N.B. Het kan zijn dat elementen ontbreken aan deze printversie.
Zaagmolens, korenmolens, mosterdmolens, cacao-molens, verfmolens, oliemolens, pelmolens, papiermolens. Langs de Zaan draaiden er aan het eind van de zeventiende eeuw honderden en nog eens honderden. Lang voor stoom en steenkool was de Zaanstreek het eerste industriegebied van Europa, en het draaide op windkracht.
Aan de Zaan kwamen ruwe grondstoffen uit de wereld samen en ze vertrokken er als nieuw product: als VOC-schip, gebouwd op een Zaanse werf, met Zaans scheepsbeschuit als leeftocht, als koffie en thee en papier en later pindakaas, inbouwkeukens en linoleum, en nog steeds heel veel cacao, meel en maizena. Verkade, Duyvis, Bruynzeel, Wessanen, Honig en Albert Heijn zijn rechtstreeks verbonden met dat tijdperk van vroege globalisering.
Behalve bij de verzonnen-authentieke Zaanse Schans zijn er van de ‘wieken der menigvuldige molens’ die bodemkundige W.C.H. Staring er in 1856 nog zag, bijna geen meer over. En een deel van de pakhuizen, silo’s en fabrieken die er sindsdien voor in de plaats kwamen verdwijnt nu ook in rap tempo. Ze worden gesloopt, of verbouwd en hergebruikt als woonruimte. Huizen en appartementen als overloop van krap Amsterdam. En meer algemeen voor wie geld heeft is er nog ruimte om te wonen en je vrije tijd te vullen tussen de Zaankanters.

**OPDRACHT 1**
Beantwoord deze vragen over de tekst over de Zaanstreek:
(a) Op welke kracht draaide het eerste industriegebied van Europa?
(b) In welk jaar zag W.C.H. Staring de wieken van de molens nog?
(c) Wat gebeurt er met de pakhuizen, silo's en fabrieken die er nu verdwijnen?
**OPDRACHT 2**
Ga verder met de tekst over de Zaanstreek, te beginnen na de laatste zin.
Het materiaal is voor de opdrachten niet nodig.

**FRAGMENT GEGEVENSSET**

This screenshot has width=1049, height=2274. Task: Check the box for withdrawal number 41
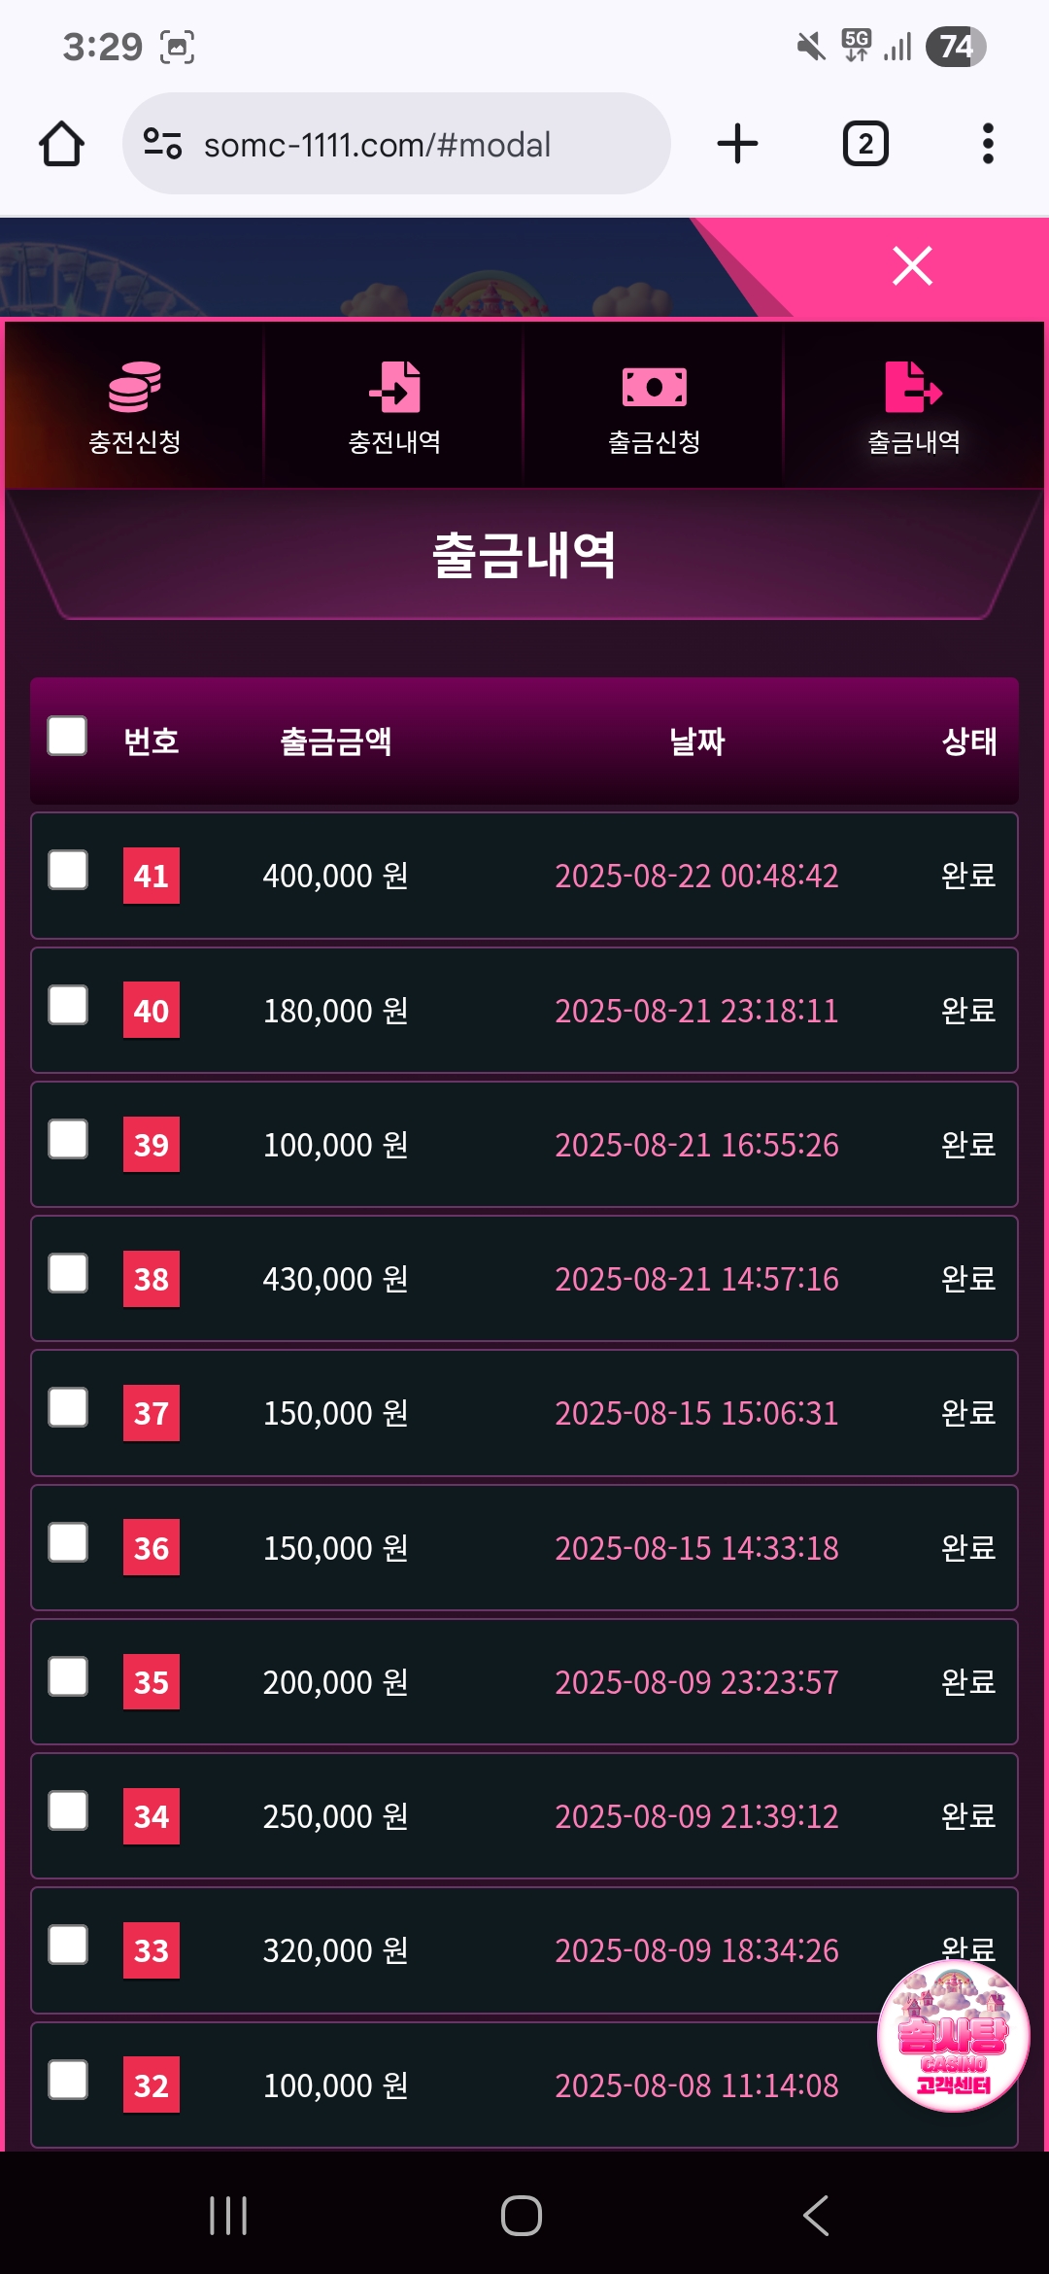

**RESULTAAT 1**
(a) Op windkracht.
(b) In 1856.
(c) Ze worden gesloopt, of verbouwd en hergebruikt als woonruimte.

**RESULTAAT 2**
Het leidt tot een nieuw landschap waar nieuwe en oude bewoners door de plooien van het oude bewegen, laten fotografen Bert Verhoeff en David Galjaard zien in hun boek Stroom, de Zaan in beweging, waarin ze de transformatie rond het alomtegenwoordige water van de Zaan – polderrivier, veenstroom zonder bron – hebben gedocumenteerd.
‘Rauwe productie’ en ‘comfort en consumptie’ zijn „domeinen die elkaar doorgaans zorgvuldig mijden”, schrijft Floris Alkemade, architect en tot 2021 rijksbouwmeester, in de inleiding bij het boek. Maar hier „lijken [ze] in elkaar op te gaan.”
Dat is geen vrije keuze, betoogt hij, maar een gevolg van het Nederland-brede gevecht om de ruimte, die dag in dag uit met een oppervlakte van tien hectare slinkt. De tijd dat je gewoon horizontaal het volgende weiland kunt volbouwen, is – in elk geval daar – voorbij. Dus moet er gewoond en gewerkt en gerecreëerd worden binnen bebouwd gebied.
Hoe dat gaat, en soms wringt, laten Verhoeff (1949) en Galjaard (1983), beiden recente Zaandammers, zien tijdens een fotografische wandeling die in werkelijkheid vele wandelingen en drie jaar besloeg.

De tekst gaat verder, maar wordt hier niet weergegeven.